__DATA SHOWN__.
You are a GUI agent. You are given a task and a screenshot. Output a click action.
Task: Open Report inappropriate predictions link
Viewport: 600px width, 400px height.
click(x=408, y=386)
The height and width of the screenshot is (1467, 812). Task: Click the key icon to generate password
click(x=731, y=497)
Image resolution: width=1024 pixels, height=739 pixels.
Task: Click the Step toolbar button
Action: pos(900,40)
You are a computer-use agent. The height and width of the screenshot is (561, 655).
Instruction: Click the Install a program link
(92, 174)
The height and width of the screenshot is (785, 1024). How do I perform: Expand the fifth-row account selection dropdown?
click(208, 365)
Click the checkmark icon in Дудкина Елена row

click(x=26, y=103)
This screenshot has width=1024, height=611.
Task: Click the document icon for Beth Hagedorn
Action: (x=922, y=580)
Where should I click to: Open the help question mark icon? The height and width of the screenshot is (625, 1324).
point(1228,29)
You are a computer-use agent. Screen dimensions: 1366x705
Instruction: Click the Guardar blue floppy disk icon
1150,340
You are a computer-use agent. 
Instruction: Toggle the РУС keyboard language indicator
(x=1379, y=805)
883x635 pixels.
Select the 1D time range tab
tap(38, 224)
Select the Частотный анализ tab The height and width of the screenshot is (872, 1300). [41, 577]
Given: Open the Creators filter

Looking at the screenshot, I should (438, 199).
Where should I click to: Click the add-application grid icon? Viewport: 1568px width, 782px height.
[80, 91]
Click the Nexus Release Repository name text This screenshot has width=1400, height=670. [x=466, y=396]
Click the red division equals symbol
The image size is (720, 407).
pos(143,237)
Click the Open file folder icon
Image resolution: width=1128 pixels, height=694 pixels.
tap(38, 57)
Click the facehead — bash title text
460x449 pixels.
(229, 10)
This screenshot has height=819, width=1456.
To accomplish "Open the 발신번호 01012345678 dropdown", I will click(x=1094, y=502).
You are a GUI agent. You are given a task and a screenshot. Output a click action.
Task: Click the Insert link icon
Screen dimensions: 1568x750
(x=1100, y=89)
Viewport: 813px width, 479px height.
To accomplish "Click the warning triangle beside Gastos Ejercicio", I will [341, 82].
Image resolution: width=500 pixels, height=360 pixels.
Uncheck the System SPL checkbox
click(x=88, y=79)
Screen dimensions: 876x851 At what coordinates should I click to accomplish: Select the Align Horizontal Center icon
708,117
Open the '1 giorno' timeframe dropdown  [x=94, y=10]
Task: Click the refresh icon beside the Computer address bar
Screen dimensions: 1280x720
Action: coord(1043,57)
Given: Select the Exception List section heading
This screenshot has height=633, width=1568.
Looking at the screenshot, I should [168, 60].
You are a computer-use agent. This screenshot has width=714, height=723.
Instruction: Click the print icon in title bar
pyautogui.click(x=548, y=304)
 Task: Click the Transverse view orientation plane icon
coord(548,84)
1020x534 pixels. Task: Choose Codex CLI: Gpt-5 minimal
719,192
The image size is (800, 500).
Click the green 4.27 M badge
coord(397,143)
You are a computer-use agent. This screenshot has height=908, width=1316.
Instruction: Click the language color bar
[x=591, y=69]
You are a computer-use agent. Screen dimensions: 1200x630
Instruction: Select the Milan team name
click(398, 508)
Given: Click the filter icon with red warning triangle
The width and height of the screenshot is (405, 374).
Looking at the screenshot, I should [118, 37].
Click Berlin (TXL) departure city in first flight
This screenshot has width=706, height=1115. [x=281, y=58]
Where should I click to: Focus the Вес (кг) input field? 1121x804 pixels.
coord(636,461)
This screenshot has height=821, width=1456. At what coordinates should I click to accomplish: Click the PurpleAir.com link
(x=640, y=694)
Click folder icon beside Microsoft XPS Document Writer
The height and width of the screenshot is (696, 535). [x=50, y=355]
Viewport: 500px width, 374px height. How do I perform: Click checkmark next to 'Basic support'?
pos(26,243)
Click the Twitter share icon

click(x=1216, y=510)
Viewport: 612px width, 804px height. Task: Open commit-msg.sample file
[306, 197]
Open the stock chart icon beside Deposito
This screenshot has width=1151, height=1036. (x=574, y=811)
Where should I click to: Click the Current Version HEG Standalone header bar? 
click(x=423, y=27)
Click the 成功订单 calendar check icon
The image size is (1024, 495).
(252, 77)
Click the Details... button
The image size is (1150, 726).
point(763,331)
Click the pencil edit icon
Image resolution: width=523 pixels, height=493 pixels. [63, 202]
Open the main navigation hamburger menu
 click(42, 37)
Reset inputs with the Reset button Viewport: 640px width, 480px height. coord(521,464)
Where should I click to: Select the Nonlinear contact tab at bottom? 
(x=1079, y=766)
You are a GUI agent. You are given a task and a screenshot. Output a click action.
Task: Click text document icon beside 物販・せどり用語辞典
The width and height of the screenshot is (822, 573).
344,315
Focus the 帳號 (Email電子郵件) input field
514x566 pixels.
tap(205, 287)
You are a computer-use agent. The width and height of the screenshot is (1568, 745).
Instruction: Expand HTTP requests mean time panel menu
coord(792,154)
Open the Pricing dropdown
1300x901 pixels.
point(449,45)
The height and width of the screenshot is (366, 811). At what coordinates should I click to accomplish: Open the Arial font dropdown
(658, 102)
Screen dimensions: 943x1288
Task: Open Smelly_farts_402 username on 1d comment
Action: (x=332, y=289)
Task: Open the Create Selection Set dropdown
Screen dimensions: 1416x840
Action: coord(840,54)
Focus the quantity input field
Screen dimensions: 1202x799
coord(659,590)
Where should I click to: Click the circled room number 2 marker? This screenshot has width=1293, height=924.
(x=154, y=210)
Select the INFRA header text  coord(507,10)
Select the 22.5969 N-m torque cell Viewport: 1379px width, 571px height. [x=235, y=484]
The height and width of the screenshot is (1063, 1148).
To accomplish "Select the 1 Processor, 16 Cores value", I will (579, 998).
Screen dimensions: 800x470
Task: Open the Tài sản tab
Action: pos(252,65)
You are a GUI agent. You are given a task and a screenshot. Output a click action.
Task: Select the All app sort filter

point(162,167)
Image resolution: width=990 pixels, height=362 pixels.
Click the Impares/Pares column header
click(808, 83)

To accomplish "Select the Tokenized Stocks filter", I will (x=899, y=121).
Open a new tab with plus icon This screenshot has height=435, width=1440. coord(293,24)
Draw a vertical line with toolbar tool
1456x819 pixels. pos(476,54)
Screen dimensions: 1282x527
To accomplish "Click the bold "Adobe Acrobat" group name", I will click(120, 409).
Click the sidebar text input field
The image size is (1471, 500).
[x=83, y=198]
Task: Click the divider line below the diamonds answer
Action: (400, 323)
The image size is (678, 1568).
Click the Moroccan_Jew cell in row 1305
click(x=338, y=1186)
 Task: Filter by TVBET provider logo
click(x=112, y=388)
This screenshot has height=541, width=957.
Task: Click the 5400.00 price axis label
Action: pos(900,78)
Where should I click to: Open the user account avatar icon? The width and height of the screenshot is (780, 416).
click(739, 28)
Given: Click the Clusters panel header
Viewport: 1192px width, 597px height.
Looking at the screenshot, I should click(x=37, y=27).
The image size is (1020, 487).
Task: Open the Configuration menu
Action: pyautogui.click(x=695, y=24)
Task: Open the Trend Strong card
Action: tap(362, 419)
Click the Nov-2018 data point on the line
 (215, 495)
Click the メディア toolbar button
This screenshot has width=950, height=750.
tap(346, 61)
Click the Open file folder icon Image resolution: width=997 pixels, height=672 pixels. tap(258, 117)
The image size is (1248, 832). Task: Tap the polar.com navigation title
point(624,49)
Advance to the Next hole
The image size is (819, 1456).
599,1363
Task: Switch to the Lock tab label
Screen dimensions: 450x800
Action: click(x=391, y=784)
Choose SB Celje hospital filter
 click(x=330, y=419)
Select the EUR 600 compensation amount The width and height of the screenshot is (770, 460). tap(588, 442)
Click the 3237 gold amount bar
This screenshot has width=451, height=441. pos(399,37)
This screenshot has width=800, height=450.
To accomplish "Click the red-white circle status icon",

__TASK DIRECTIONS__.
How many of the lines above include the string "triangle"? Reply with the number by itself.

__RESPONSE TO THIS TASK__.
2